REQUIREMENT —
Turn the listing below, from the line with "Locate an element on the screen. This" to the line with "the title text", into a numbered list with the blank lines left out.

Begin EXERCISE DATA

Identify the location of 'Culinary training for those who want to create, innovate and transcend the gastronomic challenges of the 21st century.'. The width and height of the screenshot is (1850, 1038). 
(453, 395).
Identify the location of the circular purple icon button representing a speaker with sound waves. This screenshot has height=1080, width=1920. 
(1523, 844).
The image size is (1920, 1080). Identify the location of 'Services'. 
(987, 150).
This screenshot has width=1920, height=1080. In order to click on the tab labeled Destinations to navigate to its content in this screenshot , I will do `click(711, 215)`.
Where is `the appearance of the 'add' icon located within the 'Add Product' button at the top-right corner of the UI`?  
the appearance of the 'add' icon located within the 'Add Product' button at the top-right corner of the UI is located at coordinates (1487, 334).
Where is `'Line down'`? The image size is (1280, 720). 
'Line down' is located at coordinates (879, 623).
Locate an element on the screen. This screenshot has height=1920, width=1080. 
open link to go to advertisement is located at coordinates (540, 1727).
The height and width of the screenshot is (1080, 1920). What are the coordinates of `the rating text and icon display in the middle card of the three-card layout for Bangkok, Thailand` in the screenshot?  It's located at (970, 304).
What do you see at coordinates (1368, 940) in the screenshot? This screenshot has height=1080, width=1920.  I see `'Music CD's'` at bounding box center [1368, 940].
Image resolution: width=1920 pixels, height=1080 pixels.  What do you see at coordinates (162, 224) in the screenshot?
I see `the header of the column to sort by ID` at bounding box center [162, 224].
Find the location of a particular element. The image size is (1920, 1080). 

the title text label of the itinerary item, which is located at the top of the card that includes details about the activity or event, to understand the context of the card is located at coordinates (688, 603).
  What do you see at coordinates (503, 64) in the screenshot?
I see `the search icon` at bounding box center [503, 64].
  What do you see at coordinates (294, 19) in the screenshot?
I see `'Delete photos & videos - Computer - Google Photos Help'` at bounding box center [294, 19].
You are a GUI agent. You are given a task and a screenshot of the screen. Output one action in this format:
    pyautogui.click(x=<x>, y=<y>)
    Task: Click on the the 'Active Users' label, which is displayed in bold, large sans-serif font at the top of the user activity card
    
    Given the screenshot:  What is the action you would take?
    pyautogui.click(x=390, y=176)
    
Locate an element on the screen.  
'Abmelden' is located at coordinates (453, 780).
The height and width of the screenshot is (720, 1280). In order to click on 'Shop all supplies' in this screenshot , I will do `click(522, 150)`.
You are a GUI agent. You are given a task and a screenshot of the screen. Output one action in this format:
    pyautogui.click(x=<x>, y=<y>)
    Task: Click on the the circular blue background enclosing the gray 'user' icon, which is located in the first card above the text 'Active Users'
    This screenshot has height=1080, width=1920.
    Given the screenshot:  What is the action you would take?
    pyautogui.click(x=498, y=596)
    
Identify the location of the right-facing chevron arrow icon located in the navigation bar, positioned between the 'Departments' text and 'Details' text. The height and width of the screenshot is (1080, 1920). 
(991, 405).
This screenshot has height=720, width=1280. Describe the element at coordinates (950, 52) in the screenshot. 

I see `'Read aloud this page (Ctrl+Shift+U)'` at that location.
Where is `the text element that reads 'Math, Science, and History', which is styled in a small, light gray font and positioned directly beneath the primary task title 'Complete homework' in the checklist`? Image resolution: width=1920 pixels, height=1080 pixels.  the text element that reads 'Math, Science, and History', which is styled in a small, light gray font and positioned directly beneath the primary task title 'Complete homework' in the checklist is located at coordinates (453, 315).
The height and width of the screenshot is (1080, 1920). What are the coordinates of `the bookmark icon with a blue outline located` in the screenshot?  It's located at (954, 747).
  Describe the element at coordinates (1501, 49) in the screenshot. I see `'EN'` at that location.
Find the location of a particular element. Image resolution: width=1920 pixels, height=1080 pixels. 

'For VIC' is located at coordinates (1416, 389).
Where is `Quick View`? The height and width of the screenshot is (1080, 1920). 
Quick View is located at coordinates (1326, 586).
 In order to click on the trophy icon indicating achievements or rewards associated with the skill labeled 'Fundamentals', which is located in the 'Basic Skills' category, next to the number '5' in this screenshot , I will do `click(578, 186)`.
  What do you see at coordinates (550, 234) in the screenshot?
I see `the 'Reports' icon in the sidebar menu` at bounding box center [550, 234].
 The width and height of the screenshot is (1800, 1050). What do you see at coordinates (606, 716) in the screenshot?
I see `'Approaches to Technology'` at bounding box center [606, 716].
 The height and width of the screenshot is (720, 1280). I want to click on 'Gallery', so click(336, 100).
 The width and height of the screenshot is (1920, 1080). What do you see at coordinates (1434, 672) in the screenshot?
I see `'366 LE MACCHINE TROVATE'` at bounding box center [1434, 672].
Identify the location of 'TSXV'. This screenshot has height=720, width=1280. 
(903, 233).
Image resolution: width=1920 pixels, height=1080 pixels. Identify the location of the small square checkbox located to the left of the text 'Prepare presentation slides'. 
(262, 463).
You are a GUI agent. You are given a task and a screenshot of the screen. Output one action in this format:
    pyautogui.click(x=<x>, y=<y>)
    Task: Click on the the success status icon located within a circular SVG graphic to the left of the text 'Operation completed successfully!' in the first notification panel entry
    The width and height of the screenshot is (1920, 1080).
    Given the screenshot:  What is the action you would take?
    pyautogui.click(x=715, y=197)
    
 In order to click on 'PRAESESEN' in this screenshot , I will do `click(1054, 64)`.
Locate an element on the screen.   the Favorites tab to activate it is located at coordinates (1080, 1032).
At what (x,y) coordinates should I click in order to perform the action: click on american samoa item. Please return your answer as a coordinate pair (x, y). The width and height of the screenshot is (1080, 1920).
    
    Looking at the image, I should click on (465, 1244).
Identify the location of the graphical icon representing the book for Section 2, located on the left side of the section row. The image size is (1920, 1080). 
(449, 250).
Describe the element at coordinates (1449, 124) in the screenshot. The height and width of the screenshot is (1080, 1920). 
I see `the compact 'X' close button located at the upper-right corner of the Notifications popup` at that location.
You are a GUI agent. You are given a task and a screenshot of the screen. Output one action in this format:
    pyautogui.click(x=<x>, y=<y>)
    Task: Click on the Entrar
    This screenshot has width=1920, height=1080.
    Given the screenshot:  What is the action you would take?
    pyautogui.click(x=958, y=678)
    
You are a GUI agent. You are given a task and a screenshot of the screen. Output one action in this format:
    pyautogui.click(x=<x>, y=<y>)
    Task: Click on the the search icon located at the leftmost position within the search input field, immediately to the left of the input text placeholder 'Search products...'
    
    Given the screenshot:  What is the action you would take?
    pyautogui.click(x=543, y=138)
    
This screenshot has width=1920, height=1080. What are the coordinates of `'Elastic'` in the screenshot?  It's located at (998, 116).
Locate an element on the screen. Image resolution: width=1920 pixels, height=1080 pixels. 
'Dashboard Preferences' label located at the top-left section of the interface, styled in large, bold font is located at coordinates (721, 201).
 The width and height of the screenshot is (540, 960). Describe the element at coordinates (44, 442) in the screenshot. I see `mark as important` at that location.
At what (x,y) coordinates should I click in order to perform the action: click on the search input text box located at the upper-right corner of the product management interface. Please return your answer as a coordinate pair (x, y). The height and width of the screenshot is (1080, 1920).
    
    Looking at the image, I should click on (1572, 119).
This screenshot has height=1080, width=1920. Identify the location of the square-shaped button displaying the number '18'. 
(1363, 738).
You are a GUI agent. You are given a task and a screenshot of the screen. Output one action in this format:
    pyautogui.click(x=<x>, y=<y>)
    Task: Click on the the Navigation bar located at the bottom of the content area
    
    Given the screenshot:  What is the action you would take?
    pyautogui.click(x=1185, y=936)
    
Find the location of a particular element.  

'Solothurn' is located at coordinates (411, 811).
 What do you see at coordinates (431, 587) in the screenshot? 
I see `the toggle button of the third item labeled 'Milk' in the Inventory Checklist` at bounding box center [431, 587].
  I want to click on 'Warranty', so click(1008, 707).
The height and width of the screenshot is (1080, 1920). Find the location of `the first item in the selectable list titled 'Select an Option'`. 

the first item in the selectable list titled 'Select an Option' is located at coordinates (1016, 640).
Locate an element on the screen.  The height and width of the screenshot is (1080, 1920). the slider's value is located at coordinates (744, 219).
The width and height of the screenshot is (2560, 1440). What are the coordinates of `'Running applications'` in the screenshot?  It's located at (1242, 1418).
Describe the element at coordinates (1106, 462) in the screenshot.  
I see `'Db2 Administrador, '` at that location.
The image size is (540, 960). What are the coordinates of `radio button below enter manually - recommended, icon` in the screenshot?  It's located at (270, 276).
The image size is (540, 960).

End EXERCISE DATA

COMPLETE ANSWER —
1. Locate an element on the screen. This screenshot has height=1920, width=1080. 
2. open link to go to advertisement is located at coordinates (540, 1727).
3. The height and width of the screenshot is (1080, 1920). What are the coordinates of `the rating text and icon display in the middle card of the three-card layout for Bangkok, Thailand` in the screenshot?  It's located at (970, 304).
4. What do you see at coordinates (1368, 940) in the screenshot? This screenshot has height=1080, width=1920.  I see `'Music CD's'` at bounding box center [1368, 940].
5. Image resolution: width=1920 pixels, height=1080 pixels.  What do you see at coordinates (162, 224) in the screenshot?
6. I see `the header of the column to sort by ID` at bounding box center [162, 224].
7. Find the location of a particular element. The image size is (1920, 1080). 
8. the title text label of the itinerary item, which is located at the top of the card that includes details about the activity or event, to understand the context of the card is located at coordinates (688, 603).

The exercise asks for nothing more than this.